[[ RECORDS FOR THIS TASK open ]]

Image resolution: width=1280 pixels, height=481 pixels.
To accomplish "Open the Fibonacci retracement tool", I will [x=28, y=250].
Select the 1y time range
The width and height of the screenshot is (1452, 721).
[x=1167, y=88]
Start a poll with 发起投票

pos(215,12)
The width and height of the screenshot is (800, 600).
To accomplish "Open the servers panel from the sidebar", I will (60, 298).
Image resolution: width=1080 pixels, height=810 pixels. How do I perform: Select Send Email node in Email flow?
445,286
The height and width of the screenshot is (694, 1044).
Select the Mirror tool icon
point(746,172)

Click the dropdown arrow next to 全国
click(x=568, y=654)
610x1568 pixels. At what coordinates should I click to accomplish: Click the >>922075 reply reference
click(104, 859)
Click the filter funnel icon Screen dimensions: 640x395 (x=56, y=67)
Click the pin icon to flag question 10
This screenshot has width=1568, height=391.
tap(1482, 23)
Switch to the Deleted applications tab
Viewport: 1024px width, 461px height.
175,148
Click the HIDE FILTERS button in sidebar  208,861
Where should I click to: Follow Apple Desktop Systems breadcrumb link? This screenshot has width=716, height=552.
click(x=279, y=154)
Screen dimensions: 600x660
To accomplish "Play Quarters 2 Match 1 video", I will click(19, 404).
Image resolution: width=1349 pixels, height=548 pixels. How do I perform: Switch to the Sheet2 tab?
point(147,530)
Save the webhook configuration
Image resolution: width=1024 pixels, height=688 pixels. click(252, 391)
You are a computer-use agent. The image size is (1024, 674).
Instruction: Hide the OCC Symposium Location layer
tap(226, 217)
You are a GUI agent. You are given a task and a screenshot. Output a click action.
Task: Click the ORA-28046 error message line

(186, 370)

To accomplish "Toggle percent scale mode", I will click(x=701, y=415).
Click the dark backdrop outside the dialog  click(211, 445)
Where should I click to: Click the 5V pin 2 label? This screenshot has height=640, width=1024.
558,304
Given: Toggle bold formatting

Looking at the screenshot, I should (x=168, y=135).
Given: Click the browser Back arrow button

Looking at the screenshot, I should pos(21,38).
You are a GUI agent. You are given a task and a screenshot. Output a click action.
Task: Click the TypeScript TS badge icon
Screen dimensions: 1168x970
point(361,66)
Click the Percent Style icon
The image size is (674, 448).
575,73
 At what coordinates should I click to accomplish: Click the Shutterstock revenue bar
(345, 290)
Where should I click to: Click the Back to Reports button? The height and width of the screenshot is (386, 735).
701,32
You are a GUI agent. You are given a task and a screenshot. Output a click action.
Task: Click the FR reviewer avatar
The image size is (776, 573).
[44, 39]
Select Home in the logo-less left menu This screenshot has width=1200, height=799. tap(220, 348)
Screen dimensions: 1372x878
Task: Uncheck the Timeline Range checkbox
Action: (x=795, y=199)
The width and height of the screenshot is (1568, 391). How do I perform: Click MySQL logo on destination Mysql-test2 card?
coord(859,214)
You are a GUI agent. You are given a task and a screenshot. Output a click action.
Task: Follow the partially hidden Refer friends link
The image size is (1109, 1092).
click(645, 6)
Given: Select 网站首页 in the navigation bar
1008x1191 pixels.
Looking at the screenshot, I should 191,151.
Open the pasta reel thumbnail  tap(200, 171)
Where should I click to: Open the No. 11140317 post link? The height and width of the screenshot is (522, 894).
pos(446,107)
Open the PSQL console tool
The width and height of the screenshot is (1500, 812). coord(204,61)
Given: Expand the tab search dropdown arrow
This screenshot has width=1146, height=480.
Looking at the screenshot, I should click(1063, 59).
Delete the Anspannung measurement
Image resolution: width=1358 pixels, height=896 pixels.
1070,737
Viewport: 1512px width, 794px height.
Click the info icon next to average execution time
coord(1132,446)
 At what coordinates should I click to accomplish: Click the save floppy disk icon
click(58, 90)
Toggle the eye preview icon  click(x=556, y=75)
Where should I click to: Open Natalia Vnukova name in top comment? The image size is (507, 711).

[[ RECORDS FOR THIS TASK closed ]]

● ASSIGNMENT
Your answer must be an exact transcription of every record above.

● REPLY
Image resolution: width=1280 pixels, height=481 pixels.
To accomplish "Open the Fibonacci retracement tool", I will [x=28, y=250].
Select the 1y time range
The width and height of the screenshot is (1452, 721).
[x=1167, y=88]
Start a poll with 发起投票

pos(215,12)
The width and height of the screenshot is (800, 600).
To accomplish "Open the servers panel from the sidebar", I will (60, 298).
Image resolution: width=1080 pixels, height=810 pixels. How do I perform: Select Send Email node in Email flow?
445,286
The height and width of the screenshot is (694, 1044).
Select the Mirror tool icon
point(746,172)

Click the dropdown arrow next to 全国
click(x=568, y=654)
610x1568 pixels. At what coordinates should I click to accomplish: Click the >>922075 reply reference
click(104, 859)
Click the filter funnel icon Screen dimensions: 640x395 (x=56, y=67)
Click the pin icon to flag question 10
This screenshot has width=1568, height=391.
tap(1482, 23)
Switch to the Deleted applications tab
Viewport: 1024px width, 461px height.
175,148
Click the HIDE FILTERS button in sidebar  208,861
Where should I click to: Follow Apple Desktop Systems breadcrumb link? This screenshot has width=716, height=552.
click(x=279, y=154)
Screen dimensions: 600x660
To accomplish "Play Quarters 2 Match 1 video", I will click(19, 404).
Image resolution: width=1349 pixels, height=548 pixels. How do I perform: Switch to the Sheet2 tab?
point(147,530)
Save the webhook configuration
Image resolution: width=1024 pixels, height=688 pixels. click(252, 391)
You are a computer-use agent. The image size is (1024, 674).
Instruction: Hide the OCC Symposium Location layer
tap(226, 217)
You are a GUI agent. You are given a task and a screenshot. Output a click action.
Task: Click the ORA-28046 error message line

(186, 370)

To accomplish "Toggle percent scale mode", I will click(x=701, y=415).
Click the dark backdrop outside the dialog  click(211, 445)
Where should I click to: Click the 5V pin 2 label? This screenshot has height=640, width=1024.
558,304
Given: Toggle bold formatting

Looking at the screenshot, I should (x=168, y=135).
Given: Click the browser Back arrow button

Looking at the screenshot, I should pos(21,38).
You are a GUI agent. You are given a task and a screenshot. Output a click action.
Task: Click the TypeScript TS badge icon
Screen dimensions: 1168x970
point(361,66)
Click the Percent Style icon
The image size is (674, 448).
575,73
 At what coordinates should I click to accomplish: Click the Shutterstock revenue bar
(345, 290)
Where should I click to: Click the Back to Reports button? The height and width of the screenshot is (386, 735).
701,32
You are a GUI agent. You are given a task and a screenshot. Output a click action.
Task: Click the FR reviewer avatar
The image size is (776, 573).
[44, 39]
Select Home in the logo-less left menu This screenshot has width=1200, height=799. tap(220, 348)
Screen dimensions: 1372x878
Task: Uncheck the Timeline Range checkbox
Action: (x=795, y=199)
The width and height of the screenshot is (1568, 391). How do I perform: Click MySQL logo on destination Mysql-test2 card?
coord(859,214)
You are a GUI agent. You are given a task and a screenshot. Output a click action.
Task: Follow the partially hidden Refer friends link
The image size is (1109, 1092).
click(645, 6)
Given: Select 网站首页 in the navigation bar
1008x1191 pixels.
Looking at the screenshot, I should 191,151.
Open the pasta reel thumbnail  tap(200, 171)
Where should I click to: Open the No. 11140317 post link? The height and width of the screenshot is (522, 894).
pos(446,107)
Open the PSQL console tool
The width and height of the screenshot is (1500, 812). coord(204,61)
Given: Expand the tab search dropdown arrow
This screenshot has width=1146, height=480.
Looking at the screenshot, I should click(1063, 59).
Delete the Anspannung measurement
Image resolution: width=1358 pixels, height=896 pixels.
1070,737
Viewport: 1512px width, 794px height.
Click the info icon next to average execution time
coord(1132,446)
 At what coordinates should I click to accomplish: Click the save floppy disk icon
click(58, 90)
Toggle the eye preview icon  click(x=556, y=75)
Where should I click to: Open Natalia Vnukova name in top comment? The image size is (507, 711).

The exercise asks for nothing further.